**Work request:** Reproduce the passage below on Herzog's film Lo and Behold word for word and in full.

[[ Source document open ]]

In the years since Grizzly Man, Herzog's documentary persona has become iconic, thanks in no small part to the internet itself, where his Bavarian accent and gloomy deadpan commentary have inspired numerous memes and parodies. Herzog himself embraces his comic potential, and there is a certain happy-to-be-dark jokiness at work in Lo and Behold. When he asks, "Have the monks stopped meditating? They all seem to be Tweeting", he knows he's a showman playing to a crowd.
But he is also, at his best, as much a spectator as the audience. Lo and Behold retains his fond sense that eccentricity is the purest form of human expression, and one of the joys of the film becomes how he lets the camera linger on some of his interviewees, so that they become not simply dispensers of information, but subjects unto themselves. As engineers, roboticists, grad students, and experts present their latest work, he repeatedly catches a particular type of smile: part shy, part proud, part bashful about how much this new technology excites them, but far too excited to hide it. (Not to mention the scholar who, in presenting Herzog with the world's first piece of internet equipment, feels compelled to smell it and report on the aroma). It's no secret that Herzog's documentaries and his fiction films tend to overlap more than they differ, and in Herzog's filmography, their smiles compare to nothing as much as Klaus Kinski at the end of Fitzcarraldo (1982), enraptured as he brings a slice of civilization to the jungle.
And it is this sense of wonder that holds the film's disparate strands together in a singular statement. Lo and Behold is nearly as cosmic as Fata Morgana and, as it sketches potential doomsday scenarios, at least halfway as apocalyptic as Lessons of Darkness. But Herzog, age 73 at the film's premiere and by all accounts not much of a techie himself, imposes no nostalgic judgement on a future where the human brain could be wired directly to Twitter. On the contrary, he seems fascinated. When Elon Musk says that the first manned mission to Mars would probably be a one-way ticket, Herzog gamely volunteers, and it comes across as part bluff, part joke, and part reflex reaction. Lo and Behold makes sure to inextricably tie such utopian goals to darker, more deadly possible outcomes. But the paradox is that the film is strangely inspiring even in its more alarming moments. It's about nothing less than the idea that, whatever we end up with, and whatever remains constant in human nature, civilization as we know it will be virtually unrecognizable a few generations from now. It will happen whether we like it or not. And it will be beyond the wildest dreams of any filmmaker. That's the film's reverie—and, for those on Herzog's wavelength, ours too.

[[ Source document closed ]]
[[ Exercise data open ]]

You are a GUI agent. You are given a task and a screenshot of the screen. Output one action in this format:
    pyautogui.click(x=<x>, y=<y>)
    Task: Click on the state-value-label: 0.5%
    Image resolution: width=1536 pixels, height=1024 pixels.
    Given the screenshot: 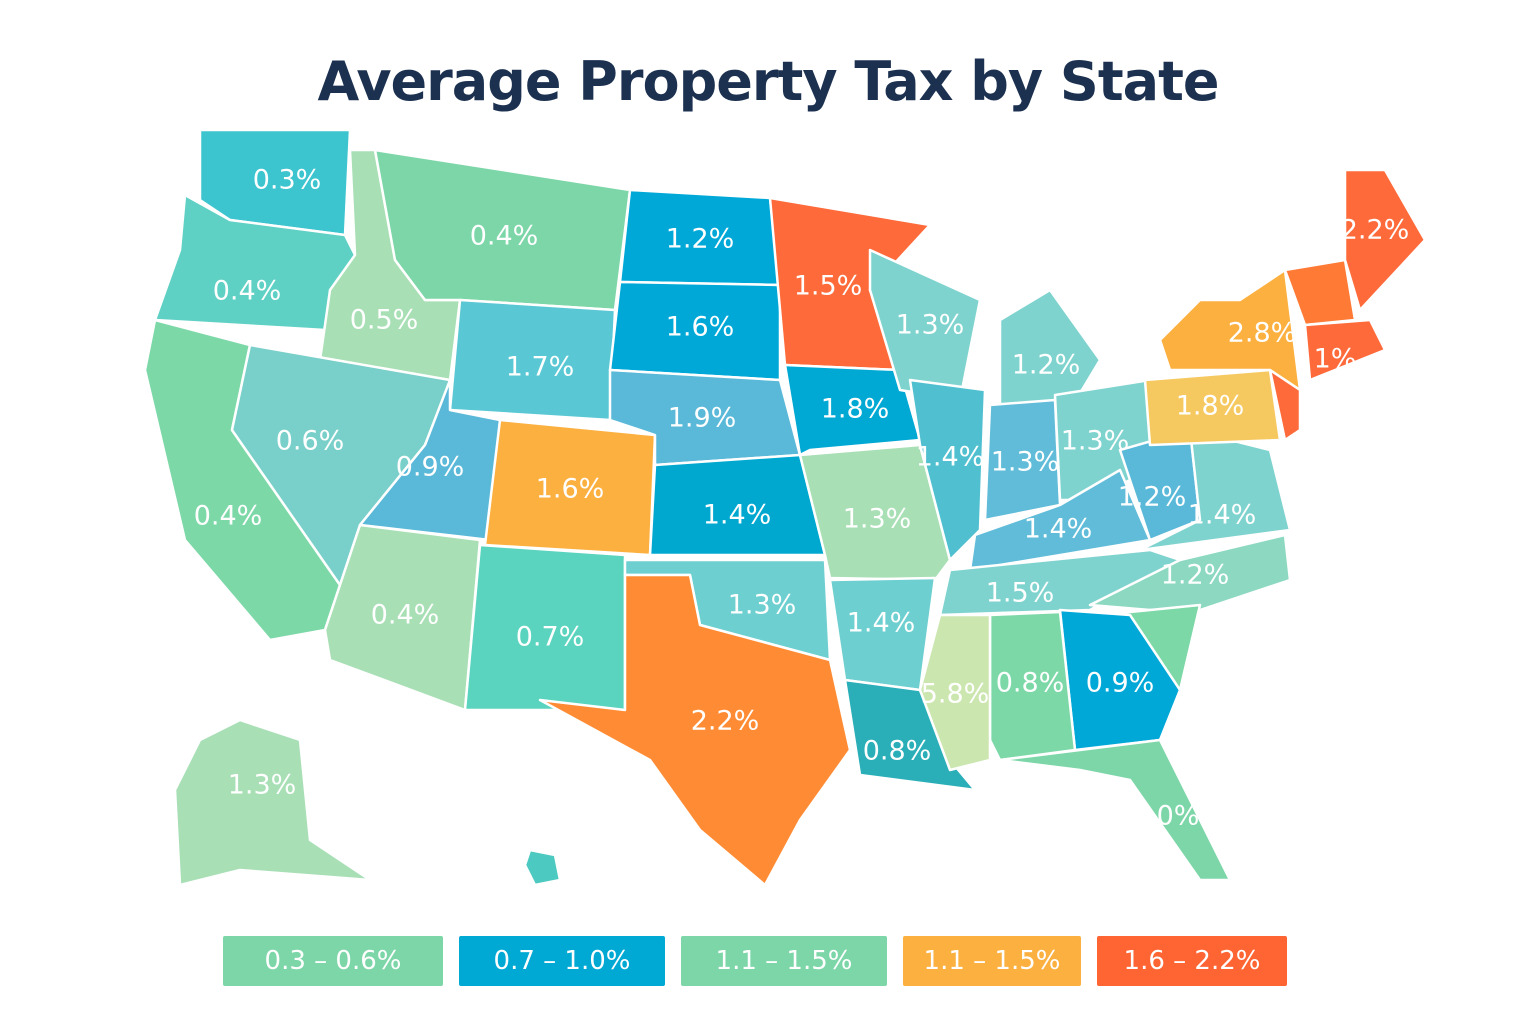 What is the action you would take?
    pyautogui.click(x=384, y=320)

[[ Exercise data closed ]]

**Written response:**
In the years since Grizzly Man, Herzog's documentary persona has become iconic, thanks in no small part to the internet itself, where his Bavarian accent and gloomy deadpan commentary have inspired numerous memes and parodies. Herzog himself embraces his comic potential, and there is a certain happy-to-be-dark jokiness at work in Lo and Behold. When he asks, "Have the monks stopped meditating? They all seem to be Tweeting", he knows he's a showman playing to a crowd.
But he is also, at his best, as much a spectator as the audience. Lo and Behold retains his fond sense that eccentricity is the purest form of human expression, and one of the joys of the film becomes how he lets the camera linger on some of his interviewees, so that they become not simply dispensers of information, but subjects unto themselves. As engineers, roboticists, grad students, and experts present their latest work, he repeatedly catches a particular type of smile: part shy, part proud, part bashful about how much this new technology excites them, but far too excited to hide it. (Not to mention the scholar who, in presenting Herzog with the world's first piece of internet equipment, feels compelled to smell it and report on the aroma). It's no secret that Herzog's documentaries and his fiction films tend to overlap more than they differ, and in Herzog's filmography, their smiles compare to nothing as much as Klaus Kinski at the end of Fitzcarraldo (1982), enraptured as he brings a slice of civilization to the jungle.
And it is this sense of wonder that holds the film's disparate strands together in a singular statement. Lo and Behold is nearly as cosmic as Fata Morgana and, as it sketches potential doomsday scenarios, at least halfway as apocalyptic as Lessons of Darkness. But Herzog, age 73 at the film's premiere and by all accounts not much of a techie himself, imposes no nostalgic judgement on a future where the human brain could be wired directly to Twitter. On the contrary, he seems fascinated. When Elon Musk says that the first manned mission to Mars would probably be a one-way ticket, Herzog gamely volunteers, and it comes across as part bluff, part joke, and part reflex reaction. Lo and Behold makes sure to inextricably tie such utopian goals to darker, more deadly possible outcomes. But the paradox is that the film is strangely inspiring even in its more alarming moments. It's about nothing less than the idea that, whatever we end up with, and whatever remains constant in human nature, civilization as we know it will be virtually unrecognizable a few generations from now. It will happen whether we like it or not. And it will be beyond the wildest dreams of any filmmaker. That's the film's reverie—and, for those on Herzog's wavelength, ours too.